WHAT THIS TASK INVOLVES: Each line from the opening of the records that follow to the line with "Task: Click the Hardware" needs to be written out exactly. Add nothing.

ENTRIES SUPPLIED:
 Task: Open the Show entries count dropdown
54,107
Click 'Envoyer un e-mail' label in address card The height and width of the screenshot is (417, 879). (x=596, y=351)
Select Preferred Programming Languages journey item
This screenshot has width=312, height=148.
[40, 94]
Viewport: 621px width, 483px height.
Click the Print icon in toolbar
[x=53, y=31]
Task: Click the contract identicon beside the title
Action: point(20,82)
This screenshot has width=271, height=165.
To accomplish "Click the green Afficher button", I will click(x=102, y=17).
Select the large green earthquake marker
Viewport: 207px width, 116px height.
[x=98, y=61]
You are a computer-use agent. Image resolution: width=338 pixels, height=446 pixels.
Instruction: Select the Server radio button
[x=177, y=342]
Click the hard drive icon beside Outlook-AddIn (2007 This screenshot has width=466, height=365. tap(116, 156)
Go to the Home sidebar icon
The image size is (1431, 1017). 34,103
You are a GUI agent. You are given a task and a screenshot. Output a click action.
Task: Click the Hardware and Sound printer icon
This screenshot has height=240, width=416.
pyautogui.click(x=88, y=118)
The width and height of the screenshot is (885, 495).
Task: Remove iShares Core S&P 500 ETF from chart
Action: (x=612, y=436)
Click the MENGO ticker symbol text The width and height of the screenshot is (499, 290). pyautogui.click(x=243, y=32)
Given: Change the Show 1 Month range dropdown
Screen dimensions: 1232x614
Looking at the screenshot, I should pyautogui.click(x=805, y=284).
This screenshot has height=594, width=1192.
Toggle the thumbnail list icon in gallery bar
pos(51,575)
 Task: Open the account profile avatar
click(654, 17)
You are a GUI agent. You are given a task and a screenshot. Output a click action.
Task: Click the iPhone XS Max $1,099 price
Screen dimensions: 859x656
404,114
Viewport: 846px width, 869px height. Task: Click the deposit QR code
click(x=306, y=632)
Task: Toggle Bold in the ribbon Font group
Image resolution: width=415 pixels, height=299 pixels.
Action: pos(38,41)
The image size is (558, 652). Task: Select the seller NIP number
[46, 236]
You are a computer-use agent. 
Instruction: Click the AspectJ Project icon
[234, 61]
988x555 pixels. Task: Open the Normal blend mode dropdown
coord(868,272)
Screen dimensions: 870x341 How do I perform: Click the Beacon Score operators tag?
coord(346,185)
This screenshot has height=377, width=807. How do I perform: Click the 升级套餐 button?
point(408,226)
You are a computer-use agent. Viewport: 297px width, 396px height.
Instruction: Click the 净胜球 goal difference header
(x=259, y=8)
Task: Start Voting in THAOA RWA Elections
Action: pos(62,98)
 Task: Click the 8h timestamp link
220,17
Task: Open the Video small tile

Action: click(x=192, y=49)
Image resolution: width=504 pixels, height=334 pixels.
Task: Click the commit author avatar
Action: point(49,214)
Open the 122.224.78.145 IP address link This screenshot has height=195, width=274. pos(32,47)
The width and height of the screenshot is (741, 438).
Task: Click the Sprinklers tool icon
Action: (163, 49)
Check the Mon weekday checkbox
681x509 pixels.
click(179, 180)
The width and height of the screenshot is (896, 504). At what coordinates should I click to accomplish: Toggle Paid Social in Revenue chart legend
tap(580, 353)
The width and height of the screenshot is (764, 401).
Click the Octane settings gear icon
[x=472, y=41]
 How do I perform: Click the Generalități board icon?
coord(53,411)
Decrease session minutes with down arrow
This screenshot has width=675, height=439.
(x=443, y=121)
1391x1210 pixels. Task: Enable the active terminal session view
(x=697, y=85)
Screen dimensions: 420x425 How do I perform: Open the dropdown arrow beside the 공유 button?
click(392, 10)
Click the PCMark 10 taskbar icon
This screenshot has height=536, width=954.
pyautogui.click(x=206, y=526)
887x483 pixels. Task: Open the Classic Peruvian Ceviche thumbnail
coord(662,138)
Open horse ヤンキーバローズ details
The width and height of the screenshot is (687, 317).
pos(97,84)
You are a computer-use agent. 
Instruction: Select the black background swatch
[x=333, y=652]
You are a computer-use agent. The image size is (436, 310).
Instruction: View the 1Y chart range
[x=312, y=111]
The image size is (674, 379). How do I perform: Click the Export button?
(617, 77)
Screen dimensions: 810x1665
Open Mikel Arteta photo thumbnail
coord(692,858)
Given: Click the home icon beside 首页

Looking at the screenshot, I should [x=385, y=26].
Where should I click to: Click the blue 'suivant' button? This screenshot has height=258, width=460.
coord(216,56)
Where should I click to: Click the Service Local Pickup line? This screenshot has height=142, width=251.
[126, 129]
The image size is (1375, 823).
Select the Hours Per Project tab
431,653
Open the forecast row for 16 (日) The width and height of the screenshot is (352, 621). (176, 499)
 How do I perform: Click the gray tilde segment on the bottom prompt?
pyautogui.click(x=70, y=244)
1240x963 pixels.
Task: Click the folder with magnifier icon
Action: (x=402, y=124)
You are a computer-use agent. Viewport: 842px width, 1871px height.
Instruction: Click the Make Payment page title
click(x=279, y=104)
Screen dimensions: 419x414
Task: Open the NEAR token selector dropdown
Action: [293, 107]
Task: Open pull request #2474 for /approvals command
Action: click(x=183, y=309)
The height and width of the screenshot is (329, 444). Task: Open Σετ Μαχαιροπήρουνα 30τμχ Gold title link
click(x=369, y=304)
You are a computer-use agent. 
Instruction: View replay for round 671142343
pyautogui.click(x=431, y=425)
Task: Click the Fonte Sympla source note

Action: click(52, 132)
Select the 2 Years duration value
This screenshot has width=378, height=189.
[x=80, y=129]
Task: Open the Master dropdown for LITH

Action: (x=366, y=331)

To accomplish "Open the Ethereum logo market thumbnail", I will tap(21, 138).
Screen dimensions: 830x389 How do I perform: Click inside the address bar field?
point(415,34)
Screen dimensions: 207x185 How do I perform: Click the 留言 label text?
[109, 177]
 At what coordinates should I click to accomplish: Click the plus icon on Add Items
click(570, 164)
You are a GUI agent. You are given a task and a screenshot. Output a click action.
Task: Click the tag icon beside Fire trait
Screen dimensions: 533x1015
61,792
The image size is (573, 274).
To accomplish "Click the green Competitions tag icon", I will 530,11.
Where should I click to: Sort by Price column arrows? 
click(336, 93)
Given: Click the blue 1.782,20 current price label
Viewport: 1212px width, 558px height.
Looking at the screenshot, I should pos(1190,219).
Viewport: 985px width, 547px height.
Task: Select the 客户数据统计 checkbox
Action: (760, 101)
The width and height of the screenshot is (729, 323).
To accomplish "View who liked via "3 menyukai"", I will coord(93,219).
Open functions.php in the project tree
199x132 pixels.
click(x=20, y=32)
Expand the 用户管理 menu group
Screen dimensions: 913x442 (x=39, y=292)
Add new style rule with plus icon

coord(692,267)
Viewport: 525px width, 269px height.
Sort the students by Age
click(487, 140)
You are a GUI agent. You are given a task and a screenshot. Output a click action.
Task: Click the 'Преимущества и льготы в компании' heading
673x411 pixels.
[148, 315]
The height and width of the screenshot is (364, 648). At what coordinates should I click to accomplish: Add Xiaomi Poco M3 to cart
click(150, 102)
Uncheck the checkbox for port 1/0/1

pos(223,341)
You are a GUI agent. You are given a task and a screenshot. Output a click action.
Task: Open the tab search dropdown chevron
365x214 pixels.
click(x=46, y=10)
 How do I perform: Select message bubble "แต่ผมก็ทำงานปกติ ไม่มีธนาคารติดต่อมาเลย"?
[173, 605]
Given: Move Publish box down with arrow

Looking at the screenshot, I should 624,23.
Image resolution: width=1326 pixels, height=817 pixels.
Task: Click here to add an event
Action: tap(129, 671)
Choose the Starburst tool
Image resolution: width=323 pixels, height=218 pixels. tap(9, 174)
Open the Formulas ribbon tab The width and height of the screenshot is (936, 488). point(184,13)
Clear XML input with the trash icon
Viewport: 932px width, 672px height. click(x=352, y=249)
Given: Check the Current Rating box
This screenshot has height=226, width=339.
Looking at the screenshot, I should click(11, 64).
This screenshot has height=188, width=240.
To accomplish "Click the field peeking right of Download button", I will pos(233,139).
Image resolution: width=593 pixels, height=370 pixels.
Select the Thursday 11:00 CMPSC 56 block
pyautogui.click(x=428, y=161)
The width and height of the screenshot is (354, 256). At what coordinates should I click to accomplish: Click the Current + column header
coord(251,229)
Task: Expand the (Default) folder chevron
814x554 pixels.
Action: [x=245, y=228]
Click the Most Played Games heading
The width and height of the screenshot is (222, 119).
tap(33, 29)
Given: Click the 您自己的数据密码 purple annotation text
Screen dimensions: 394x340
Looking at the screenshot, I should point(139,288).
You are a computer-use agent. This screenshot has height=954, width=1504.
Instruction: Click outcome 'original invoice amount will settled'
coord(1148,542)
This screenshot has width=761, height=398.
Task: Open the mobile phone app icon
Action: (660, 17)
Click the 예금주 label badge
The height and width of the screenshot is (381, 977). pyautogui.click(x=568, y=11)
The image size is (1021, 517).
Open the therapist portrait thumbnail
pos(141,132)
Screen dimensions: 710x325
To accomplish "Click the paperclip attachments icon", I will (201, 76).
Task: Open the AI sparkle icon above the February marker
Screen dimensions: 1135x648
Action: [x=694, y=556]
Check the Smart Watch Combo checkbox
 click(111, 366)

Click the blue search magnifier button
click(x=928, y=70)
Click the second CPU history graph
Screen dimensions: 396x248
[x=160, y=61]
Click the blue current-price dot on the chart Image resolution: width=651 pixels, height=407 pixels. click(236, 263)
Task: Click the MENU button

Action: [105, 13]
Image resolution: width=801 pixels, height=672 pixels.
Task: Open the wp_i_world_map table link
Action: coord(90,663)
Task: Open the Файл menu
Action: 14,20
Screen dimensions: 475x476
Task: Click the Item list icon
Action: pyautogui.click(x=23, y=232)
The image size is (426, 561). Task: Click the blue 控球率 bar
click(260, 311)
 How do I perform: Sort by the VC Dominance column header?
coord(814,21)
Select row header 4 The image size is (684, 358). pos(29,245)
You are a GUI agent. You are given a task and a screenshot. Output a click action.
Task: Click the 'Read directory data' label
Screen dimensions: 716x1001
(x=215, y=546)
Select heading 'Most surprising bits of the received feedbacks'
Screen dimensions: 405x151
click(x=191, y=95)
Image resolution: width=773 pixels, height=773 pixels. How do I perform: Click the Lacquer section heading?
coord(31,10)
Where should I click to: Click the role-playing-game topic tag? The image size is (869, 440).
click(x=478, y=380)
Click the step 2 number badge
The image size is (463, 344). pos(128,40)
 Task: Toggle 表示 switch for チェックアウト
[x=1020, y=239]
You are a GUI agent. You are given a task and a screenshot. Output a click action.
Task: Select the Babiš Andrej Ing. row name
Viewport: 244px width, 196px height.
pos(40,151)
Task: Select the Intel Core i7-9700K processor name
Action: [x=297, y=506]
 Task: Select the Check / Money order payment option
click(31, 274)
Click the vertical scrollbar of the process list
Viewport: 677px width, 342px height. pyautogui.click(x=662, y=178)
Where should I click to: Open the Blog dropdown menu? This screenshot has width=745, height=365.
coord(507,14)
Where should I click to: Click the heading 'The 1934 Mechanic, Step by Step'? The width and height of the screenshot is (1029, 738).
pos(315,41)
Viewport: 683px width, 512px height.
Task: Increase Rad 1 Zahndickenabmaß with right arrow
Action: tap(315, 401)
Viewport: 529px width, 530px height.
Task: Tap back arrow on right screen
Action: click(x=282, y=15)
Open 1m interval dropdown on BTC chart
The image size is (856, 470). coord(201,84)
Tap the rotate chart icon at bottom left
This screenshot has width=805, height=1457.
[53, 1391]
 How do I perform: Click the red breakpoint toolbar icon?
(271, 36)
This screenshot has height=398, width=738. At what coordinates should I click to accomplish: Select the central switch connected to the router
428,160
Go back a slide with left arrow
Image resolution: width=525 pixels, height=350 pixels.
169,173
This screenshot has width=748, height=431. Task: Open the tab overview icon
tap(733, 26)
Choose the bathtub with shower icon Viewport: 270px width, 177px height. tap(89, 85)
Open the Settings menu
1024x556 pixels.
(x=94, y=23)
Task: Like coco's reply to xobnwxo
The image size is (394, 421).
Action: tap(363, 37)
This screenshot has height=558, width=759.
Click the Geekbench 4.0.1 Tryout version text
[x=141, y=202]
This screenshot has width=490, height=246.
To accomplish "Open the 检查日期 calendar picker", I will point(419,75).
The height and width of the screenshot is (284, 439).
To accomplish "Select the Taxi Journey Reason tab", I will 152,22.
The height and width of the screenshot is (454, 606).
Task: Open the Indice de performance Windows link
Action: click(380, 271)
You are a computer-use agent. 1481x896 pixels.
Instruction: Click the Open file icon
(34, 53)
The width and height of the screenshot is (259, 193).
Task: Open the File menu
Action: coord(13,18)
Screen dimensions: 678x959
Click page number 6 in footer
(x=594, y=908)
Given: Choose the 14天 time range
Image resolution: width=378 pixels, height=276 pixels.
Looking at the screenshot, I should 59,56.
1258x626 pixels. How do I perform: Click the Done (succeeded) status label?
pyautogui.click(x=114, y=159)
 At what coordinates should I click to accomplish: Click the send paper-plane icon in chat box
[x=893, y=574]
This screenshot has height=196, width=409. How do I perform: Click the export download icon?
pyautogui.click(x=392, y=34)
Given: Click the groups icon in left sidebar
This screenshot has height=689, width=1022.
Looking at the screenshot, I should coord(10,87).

TASK ANSWER:
 Task: Open the Show entries count dropdown
54,107
Click 'Envoyer un e-mail' label in address card The height and width of the screenshot is (417, 879). (x=596, y=351)
Select Preferred Programming Languages journey item
This screenshot has width=312, height=148.
[40, 94]
Viewport: 621px width, 483px height.
Click the Print icon in toolbar
[x=53, y=31]
Task: Click the contract identicon beside the title
Action: point(20,82)
This screenshot has width=271, height=165.
To accomplish "Click the green Afficher button", I will click(x=102, y=17).
Select the large green earthquake marker
Viewport: 207px width, 116px height.
[x=98, y=61]
You are a computer-use agent. Image resolution: width=338 pixels, height=446 pixels.
Instruction: Select the Server radio button
[x=177, y=342]
Click the hard drive icon beside Outlook-AddIn (2007 This screenshot has width=466, height=365. tap(116, 156)
Go to the Home sidebar icon
The image size is (1431, 1017). 34,103
You are a GUI agent. You are given a task and a screenshot. Output a click action.
Task: Click the Hardware and Sound printer icon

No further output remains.